22Le modèle de sélection-rétention (Campbell [1959]) qui caractérise le phénomène d’apprentissage, permet de situer les réflexions sur le désapprentissage. Ce modèle générique offre un cadre d’analyse intéressant. Il met en relation les stimuli (ou prémisses) provenant de l’interprétation par l’entreprise de son environnement avec les réponses qu’elle apporte et qui proviennent de son répertoire de comportement. Postman et Underwood [1973] concluent, par exemple, que la principale activité d’oubli dans les organisations se situe au niveau de la perception des stimuli. Pour Hedberg, en revanche, l’oubli va se loger à trois niveaux dans ce schéma. Il reprend l’idée de Postman et Underwood, renforçant le fait qu’un désassemblage va avoir lieu au niveau de la sélection des stimuli (ou prémisses) retenus comme pertinents pour l’entreprise. Mais il enrichit cette vision de l’oubli par deux autres sources, l’une affectant les comportements et les réponses de l’organisation (ensemble des routines développées), l’autre transformant les connections généralement faites par l’entreprise entre les stimuli et les réponses apportées.
Ses limites
23Le travail sur la mise en routine comme phénomène naturel d’oubli trouve un écho intéressant dans les travaux de Ashforth et Fried [1988] à travers leur notion de « mindlessness » (mise en mémoire) organisationnelle, puis, plus récemment, chez Feldman et Pentland [2003] dans leur analyse de la mise en œuvre des routines. Ces auteurs montrent que finalement la routine nouvelle s’impose et conduit à l’oubli de pratiques passées si et seulement si les acteurs se l’approprient. Les travaux d’inspiration évolutionniste sur les routines mettent en évidence ce processus de résolution de situations complexes et de renouvellement des pratiques de travail (Winter [1990] ; Feldman [2000] ; Feldman et Pentland [2003] ; Becker, Salvatore et Zirpoli [2005]).

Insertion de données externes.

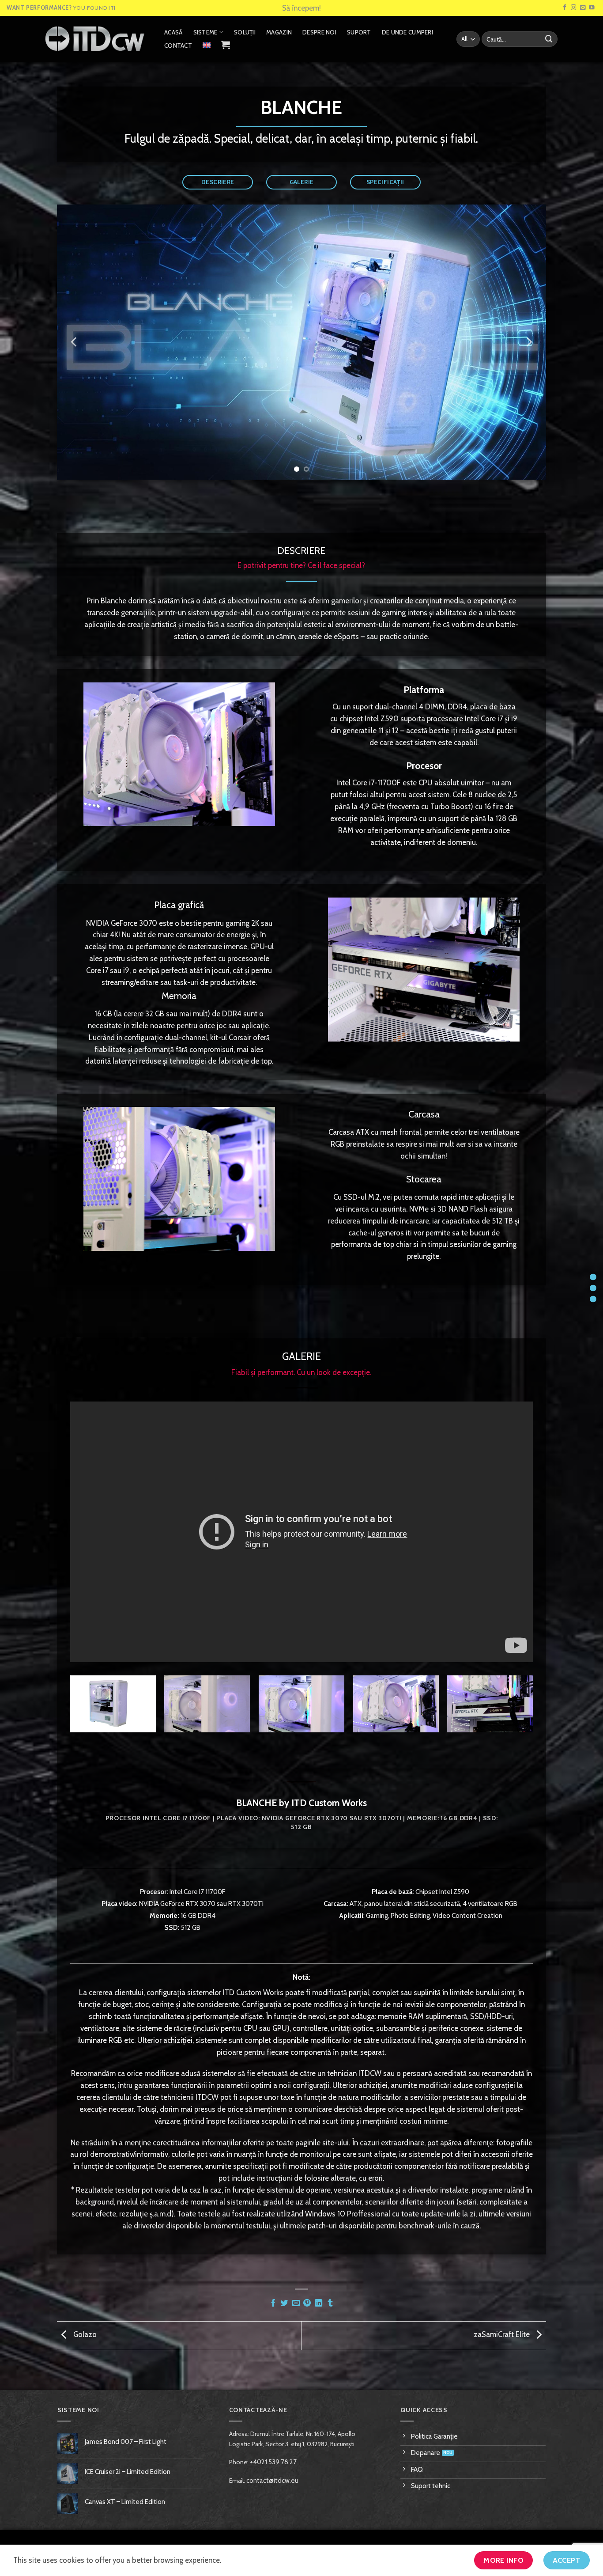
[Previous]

24Entre la formulation de la routine dans sa dimension « ostensible » (correspondant à ce qui est donné à voir : programme, heuristique, mode opératoire, norme organisationnelle, script, framework…) et sa mise en œuvre (selon les auteurs, sa dimension « performative »), il semble qu’un certain nombre de caractéristiques de l’organisation conditionnent fortement l’adoption d’une nouvelle routine (situation d’oubli radical) ou sa transformation (situation d’oubli progressif). Feldman et Pentland proposent comme interface organisationnelle entre ces deux dimensions trois caractéristiques des organisations qui vont influencer le processus de transformation des routines.
Interprétation des agents
25Le caractère plus ou moins subjectif de la perception par les agents de la routine fait une place importante à l’interprétation. « Thus, ironically, routines exist as objects because of our subjective understandings of them » (Feltman - Pentland [2003], P. 109).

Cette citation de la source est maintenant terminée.